La propuesta, tan bienintencionada como equivocada, parece sumar apoyos. El historiador y vicepresidente de Societat Civil Catalana Joaquim Coll apoyaba el pasado domingo la propuesta desde las páginas de El Periódico. Y lo hacía con el mismo objetivo: que “el Estado tome la iniciativa”, pues así “hablaría en nombre del catalán, lo representaría (también internacionalmente) y establecería una relación de complicidad con sus hablantes”.

Coll es un valiente intelectual de izquierdas que viene haciendo un enorme y valiosísimo trabajo por romper el marco mental nacionalista. Y lo hace, como Vilarrubias, en Cataluña. Donde más difícil es hacerlo. Pero se equivocan con esto. Yerran con esta lectura. No se puede contentar a quien no se quiere contentar. Es imposible integrar a quien no se quiere integrar. De nada ha servido vaciar de competencias el Estado hacia las autonomías; entregar la Sanidad, la Educación y los medios de comunicación. Ha sido inútil ceder impuestos, tramos del IRPF o mirar para otro lado cuando se incumplía la ley o se robaba a manos llenas. Peor: han sido precisamente estas medidas las que han alimentado la voracidad nacionalista al tiempo que se dotaba a sus élites de las herramientas necesarias para alcanzar el fin último.

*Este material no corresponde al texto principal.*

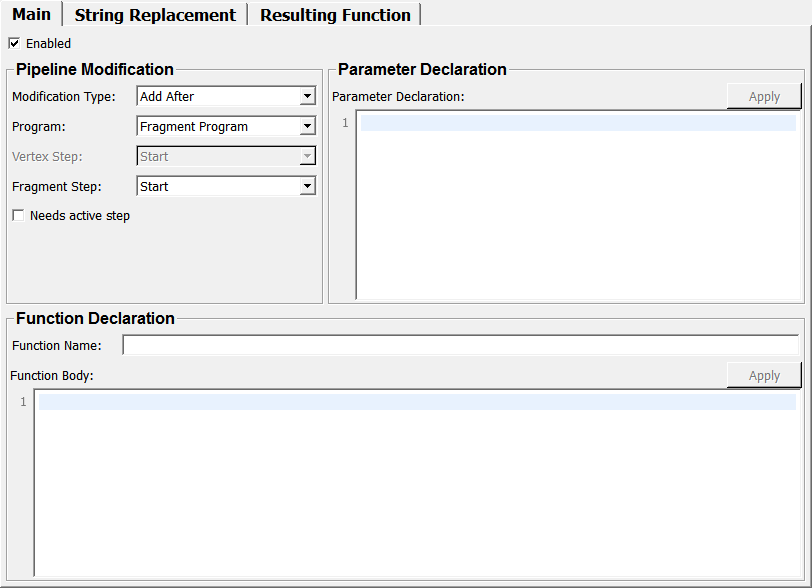Select line 1 in Function Body gutter
This screenshot has height=588, width=812.
click(x=22, y=402)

Así las cosas, una reforma constitucional (no de otra forma podría llevarse a cabo) que hiciera oficial el euskera en Sevilla o el gallego en Palma de Mallorca, no sólo sería inaplicable desde un punto de vista operativo, también resultaría contraproducente por los motivos arriba señalados. El estabilshment nacionalista no iba a renunciar, al contrario de lo que prevén, “al dogmatismo y posiciones maximalistas”.

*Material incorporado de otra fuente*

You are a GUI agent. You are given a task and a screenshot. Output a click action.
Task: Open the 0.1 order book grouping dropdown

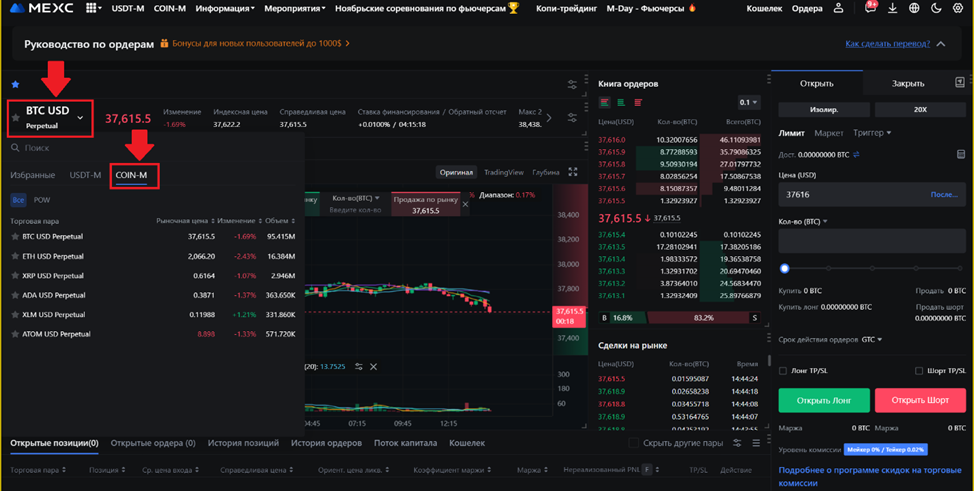[x=748, y=102]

Contemporizar sencillamente no ha dado resultados. Al Estado, digo. Al nacionalismo, todos. Insistir en esa vía es suicida. La solución no reside en que los estudiantes manchegos aprendan catalán, tampoco en que TVE oferte contenido en catalán, gallego y euskera, ni en comprar pinganillos también para el Congreso. Ningún independentista abjuraría de sus postulados por escuchar en catalán los “actos de Estado, y en particular los más solemnes”. Ni por ver los edificios estatales rotulados “en las cuatro lenguas oficiales”. Excluyendo, por cierto, el valenciano. Por no hablar de otras lenguas igualmente españolas como el aranés, el asturleonés –bable-, o el aragonés o “fabla”, nuevos damnificados de una Ley de Lenguas Oficiales que enmarañaría la administración hasta el absurdo y cuya aplicación supondría el abandono de facto del castellano como vehículo de comunicación común entre españoles.